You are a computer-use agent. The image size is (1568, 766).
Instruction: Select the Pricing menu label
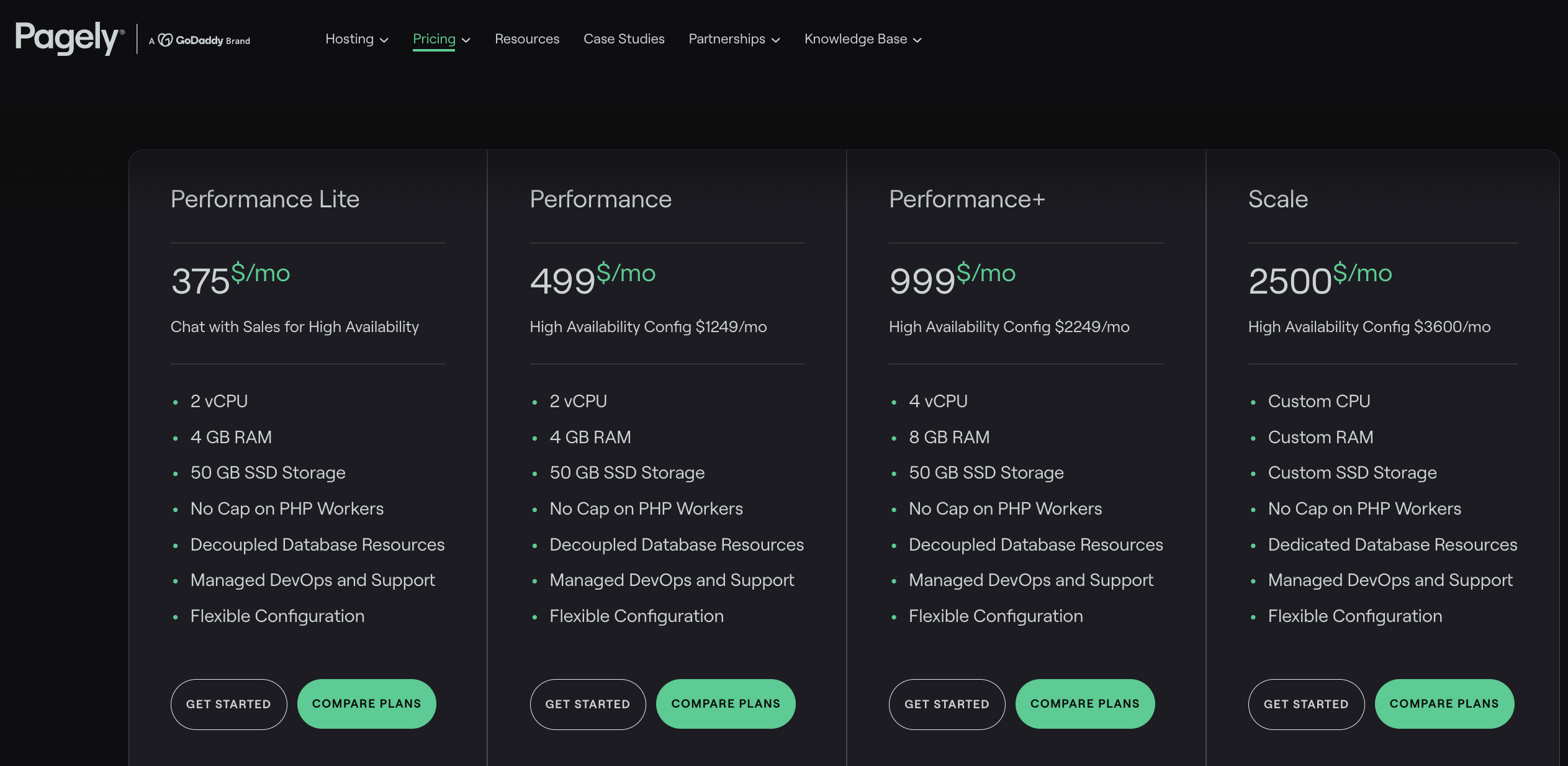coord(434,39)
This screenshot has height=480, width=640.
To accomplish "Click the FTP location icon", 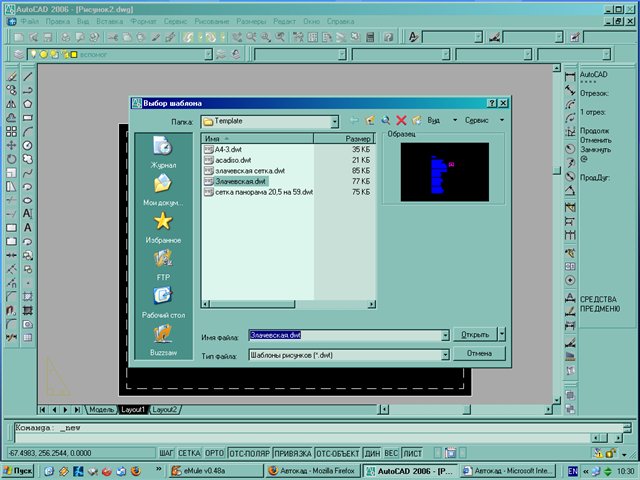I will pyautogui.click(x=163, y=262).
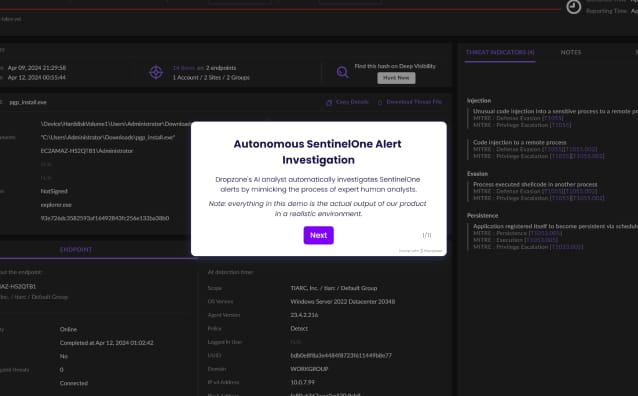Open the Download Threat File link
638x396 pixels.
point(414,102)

————

Pull out the lines of the records from the very first one through the line that contains "coord(434,39)", both ends included, and reproduce them word for word. Leave the pictures out of your answer.

You are a computer-use agent. The image size is (1568, 766).
Instruction: Select the Pricing menu label
coord(434,39)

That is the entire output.